Halloween

porchI am a person who remembers absolutely everything. I remember being sick when I was two years old and believed (one, hopes, due to fever and not psychopathology) that tiny men were marching out of my laundry hamper. I remember the first day of kindergarten, the exact words in the note from Eric saying he didn’t like me that way in fifth grade, the way the flap of skin looked after I jumped on a clam shell in Maine when I was ten, and the phone numbers of all my friends from high school.  I remember the way the air smelled in Boston on a day when it carried the ocean into the City, and the diesel smell of the streets in Europe. I remember slights and offenses and try hard to forget them. I remember generosities and kindnesses, and try to cherish them.  I remember to do the things I say I’m going to do, unless I’m under enormous stress. (That’s a whole different issue).

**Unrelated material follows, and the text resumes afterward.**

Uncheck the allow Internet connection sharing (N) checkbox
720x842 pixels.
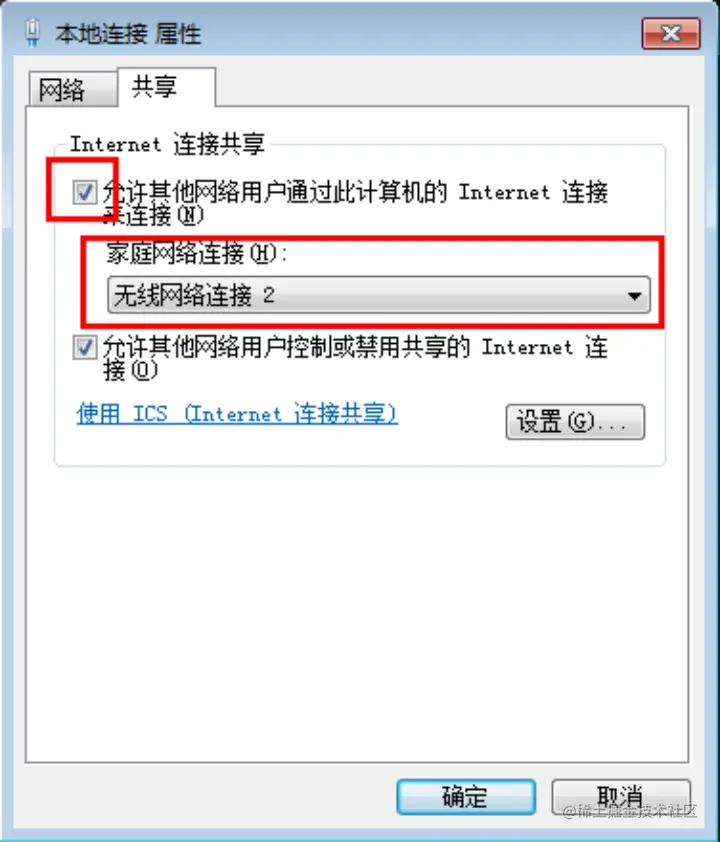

So remembering things about Halloweens past should be easy, right?  All of the pumpkins, and costumes, and cobweb-covered porches should transport me back, like Proust in Rememberance of Things Past:

And suddenly the memory revealed itself: The taste was that of the little piece of madeleine which on Sunday mornings at Combray (because on those mornings I did not go out before mass), when I went to say good morning to her in her bedroom, my aunt Léonie used to give me, dipping it first in her own cup of tea or tisane.

No dice. I love Halloween; in general I prefer the autumn holidays because they don’t happen in summer (which I dislike) and I don’t have to buy gifts, decorate the house or forget to send cards again.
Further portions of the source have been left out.